Sir Arthur Wellesley (que pronto se convirtió en vizconde Wellington de Talavera, gracias a los acontecimientos del 27 y 28 de julio de 1809) tuvo 5.365 bajas durante la batalla, entre muertos y heridos. Un quince por ciento de estas bajas murió. Las bajas francesas sumaron 7.268 y también habría que añadir a la lista de la carnicería a 600 españoles. Los franceses también perdieron diecisiete cañones pero, desgraciadamente, ninguna águila. La primera águila que capturaron los británicos en la guerra de la península fue conseguida por el alférez Keogh y el sargento Masterman del 87.º, un regimiento irlandés, en la batalla de Barosa, el 5 de marzo de 1811. Keogh murió a causa de las heridas pero Masterman sobrevivió y fue recompensado con un ascenso uniéndose así al pequeño número de oficiales del ejército peninsular, quizás un 5 por ciento del total, que habían ascendido desde la tropa. Espero que los fantasmas de Keogh y Masterman, así como los modernos sucesores del 87, los Royal Irish Rangers, me perdonen por adueñarme de su hazaña.

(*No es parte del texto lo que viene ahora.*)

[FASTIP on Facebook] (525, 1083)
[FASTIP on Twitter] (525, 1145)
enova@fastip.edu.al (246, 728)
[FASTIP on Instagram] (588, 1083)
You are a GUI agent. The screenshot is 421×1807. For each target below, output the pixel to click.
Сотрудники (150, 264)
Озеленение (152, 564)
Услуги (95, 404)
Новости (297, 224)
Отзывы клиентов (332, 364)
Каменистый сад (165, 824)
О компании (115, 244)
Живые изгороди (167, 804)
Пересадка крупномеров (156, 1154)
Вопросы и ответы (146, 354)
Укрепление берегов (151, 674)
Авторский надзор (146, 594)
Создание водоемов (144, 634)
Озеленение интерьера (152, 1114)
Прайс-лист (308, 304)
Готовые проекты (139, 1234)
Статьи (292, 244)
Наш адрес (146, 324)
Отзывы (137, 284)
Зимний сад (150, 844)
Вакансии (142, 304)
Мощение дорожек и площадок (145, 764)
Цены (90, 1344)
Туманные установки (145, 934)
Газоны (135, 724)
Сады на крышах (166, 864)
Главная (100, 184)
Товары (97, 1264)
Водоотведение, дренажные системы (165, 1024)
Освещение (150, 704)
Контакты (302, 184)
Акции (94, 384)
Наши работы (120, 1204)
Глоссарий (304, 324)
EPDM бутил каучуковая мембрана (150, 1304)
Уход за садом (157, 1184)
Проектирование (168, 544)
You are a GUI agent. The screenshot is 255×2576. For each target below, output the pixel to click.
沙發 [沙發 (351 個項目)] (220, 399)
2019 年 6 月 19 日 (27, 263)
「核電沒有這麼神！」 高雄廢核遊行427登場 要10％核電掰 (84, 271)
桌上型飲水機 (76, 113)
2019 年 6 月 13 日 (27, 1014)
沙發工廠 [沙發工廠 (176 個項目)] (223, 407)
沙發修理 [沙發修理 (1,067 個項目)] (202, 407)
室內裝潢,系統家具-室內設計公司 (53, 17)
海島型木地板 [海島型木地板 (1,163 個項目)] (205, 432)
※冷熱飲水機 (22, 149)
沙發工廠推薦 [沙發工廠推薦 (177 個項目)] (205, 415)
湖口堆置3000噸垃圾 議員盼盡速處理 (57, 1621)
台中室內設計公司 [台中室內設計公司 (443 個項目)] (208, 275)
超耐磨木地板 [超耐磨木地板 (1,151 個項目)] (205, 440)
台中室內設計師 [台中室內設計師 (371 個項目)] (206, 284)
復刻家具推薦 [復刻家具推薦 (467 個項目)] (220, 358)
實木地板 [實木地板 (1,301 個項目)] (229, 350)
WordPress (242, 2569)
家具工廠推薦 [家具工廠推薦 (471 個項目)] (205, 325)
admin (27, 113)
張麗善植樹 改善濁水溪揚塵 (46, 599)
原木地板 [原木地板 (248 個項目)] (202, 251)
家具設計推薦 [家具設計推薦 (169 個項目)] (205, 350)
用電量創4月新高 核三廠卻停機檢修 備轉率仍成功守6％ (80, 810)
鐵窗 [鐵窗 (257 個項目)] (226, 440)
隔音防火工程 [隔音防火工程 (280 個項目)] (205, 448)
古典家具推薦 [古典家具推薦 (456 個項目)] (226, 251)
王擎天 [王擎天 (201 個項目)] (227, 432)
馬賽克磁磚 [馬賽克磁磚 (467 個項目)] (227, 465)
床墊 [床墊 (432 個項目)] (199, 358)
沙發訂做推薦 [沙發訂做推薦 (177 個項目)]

No existe ningún lugar llamado Valdelacasa, tampoco hubo nunca un regimiento South Essex, pero aparte de estas invenciones la campaña de Talavera sucedió en gran parte tal y como se describe en esta novela. En el relato de la batalla, sólo las aventuras del South Essex y la captura del águila son ficticias; había un batallón holandés luchando con los franceses y me tomé la libertad de moverlo de su posición frente a las fortificaciones españolas y ofrecérselo como sacrificio a Sharpe y Harper. El relato del ejército español desgraciadamente no es inventado; huyeron la víspera de la batalla, asustados por su propia descarga y durante días el general Cuesta les condujo a la derrota total. Talavera fue abandonada a los franceses que, tal como Wellesley predice en la novela, trataron a los heridos británicos con amabilidad y consideración. La ineptitud del ejército español se veía más que compensada con la bravura de los guerrilleros que hicieron que Napoleón comparara España con una herida sangrante en sus ejércitos.
Muchos de los detalles del libro están tomados de cartas y diarios contemporáneos. Escenas como la de los montones de brazos y piernas a las afueras del convento de Talavera desafían la imaginación y sólo pueden provenir de los relatos de testigos. Además de estos relatos he recurrido con frecuencia al trabajo de Michael Glover The Peninsula War, de Jac Weller Wellington in the Peninsula y de lady Elizabeth Longford Wellington: The Years of the Sword. Estoy en deuda con los tres autores.
Richard Sharpe y Patrick Harper son, desgraciadamente, ficticios.
Espero que los actuales Royal Green Jackets, que habían marchado como fusileros del 95.º, no se avergüencen de ellos ni de sus aventuras picarescas en el largo camino que les llevará finalmente a Waterloo.